_Task requirements_
From the data underneath, reproduce exactly the stretch that begins at the line with "Enable Start test immediately checkbox" and ends after the line with "Given: Switch ranking list to 本月".

_Data for review_
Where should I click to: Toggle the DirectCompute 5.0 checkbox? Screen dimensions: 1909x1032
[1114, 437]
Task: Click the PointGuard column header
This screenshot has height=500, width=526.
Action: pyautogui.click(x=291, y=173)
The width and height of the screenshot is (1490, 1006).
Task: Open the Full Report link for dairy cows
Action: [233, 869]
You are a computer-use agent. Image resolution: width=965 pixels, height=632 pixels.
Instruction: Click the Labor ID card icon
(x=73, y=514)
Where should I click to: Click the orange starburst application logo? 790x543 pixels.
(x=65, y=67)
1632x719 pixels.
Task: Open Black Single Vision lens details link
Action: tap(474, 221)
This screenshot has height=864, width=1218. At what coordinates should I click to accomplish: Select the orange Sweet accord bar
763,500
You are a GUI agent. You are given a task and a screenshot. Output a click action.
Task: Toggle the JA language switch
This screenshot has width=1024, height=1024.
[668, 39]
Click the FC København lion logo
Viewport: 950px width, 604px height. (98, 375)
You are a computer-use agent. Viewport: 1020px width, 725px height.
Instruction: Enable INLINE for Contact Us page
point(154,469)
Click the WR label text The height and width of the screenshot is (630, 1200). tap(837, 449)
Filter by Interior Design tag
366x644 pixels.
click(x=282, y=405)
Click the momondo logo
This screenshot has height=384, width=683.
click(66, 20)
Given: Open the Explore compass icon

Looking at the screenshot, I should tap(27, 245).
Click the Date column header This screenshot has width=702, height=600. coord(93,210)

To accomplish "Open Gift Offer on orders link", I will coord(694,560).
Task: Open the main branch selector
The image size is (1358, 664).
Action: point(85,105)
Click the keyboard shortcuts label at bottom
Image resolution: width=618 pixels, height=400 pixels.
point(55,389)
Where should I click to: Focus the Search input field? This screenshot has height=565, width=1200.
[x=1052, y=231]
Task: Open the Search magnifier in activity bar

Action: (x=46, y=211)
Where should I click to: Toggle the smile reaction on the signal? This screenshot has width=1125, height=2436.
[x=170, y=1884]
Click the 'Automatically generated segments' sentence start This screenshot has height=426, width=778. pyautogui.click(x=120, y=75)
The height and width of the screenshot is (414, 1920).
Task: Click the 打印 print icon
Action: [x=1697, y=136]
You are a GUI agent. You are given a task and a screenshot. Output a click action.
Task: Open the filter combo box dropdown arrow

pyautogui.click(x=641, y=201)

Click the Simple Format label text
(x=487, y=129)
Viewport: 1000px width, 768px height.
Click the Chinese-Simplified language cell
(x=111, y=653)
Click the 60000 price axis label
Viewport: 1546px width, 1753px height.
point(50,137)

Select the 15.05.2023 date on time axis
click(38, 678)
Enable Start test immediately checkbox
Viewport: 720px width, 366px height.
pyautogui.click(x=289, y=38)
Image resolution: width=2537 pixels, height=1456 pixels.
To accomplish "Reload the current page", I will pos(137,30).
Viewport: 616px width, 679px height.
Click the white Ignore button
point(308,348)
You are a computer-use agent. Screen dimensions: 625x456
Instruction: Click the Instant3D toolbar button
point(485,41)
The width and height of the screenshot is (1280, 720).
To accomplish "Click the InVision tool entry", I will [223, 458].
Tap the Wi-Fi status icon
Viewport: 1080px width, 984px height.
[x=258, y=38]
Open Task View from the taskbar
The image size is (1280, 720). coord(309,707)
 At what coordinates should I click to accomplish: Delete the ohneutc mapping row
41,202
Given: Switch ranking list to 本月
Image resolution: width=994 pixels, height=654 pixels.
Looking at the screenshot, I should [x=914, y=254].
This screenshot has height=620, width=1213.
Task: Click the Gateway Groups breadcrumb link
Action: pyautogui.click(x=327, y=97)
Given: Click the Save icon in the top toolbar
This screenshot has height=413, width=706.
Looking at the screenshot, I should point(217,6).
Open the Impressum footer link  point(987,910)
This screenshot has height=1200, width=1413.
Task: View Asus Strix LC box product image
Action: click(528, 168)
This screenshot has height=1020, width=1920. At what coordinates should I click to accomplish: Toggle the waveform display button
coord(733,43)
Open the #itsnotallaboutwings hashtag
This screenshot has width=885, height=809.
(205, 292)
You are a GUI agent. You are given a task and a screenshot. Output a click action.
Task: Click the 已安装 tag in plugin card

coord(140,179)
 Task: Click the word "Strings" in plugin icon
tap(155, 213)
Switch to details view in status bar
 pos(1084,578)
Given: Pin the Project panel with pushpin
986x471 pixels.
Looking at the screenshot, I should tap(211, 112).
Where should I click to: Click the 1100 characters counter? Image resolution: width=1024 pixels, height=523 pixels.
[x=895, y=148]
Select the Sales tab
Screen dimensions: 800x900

_Exercise solution_
Enable Start test immediately checkbox
Viewport: 720px width, 366px height.
pyautogui.click(x=289, y=38)
Image resolution: width=2537 pixels, height=1456 pixels.
To accomplish "Reload the current page", I will pos(137,30).
Viewport: 616px width, 679px height.
Click the white Ignore button
point(308,348)
You are a computer-use agent. Screen dimensions: 625x456
Instruction: Click the Instant3D toolbar button
point(485,41)
The width and height of the screenshot is (1280, 720).
To accomplish "Click the InVision tool entry", I will [223, 458].
Tap the Wi-Fi status icon
Viewport: 1080px width, 984px height.
[x=258, y=38]
Open Task View from the taskbar
The image size is (1280, 720). coord(309,707)
 At what coordinates should I click to accomplish: Delete the ohneutc mapping row
41,202
Given: Switch ranking list to 本月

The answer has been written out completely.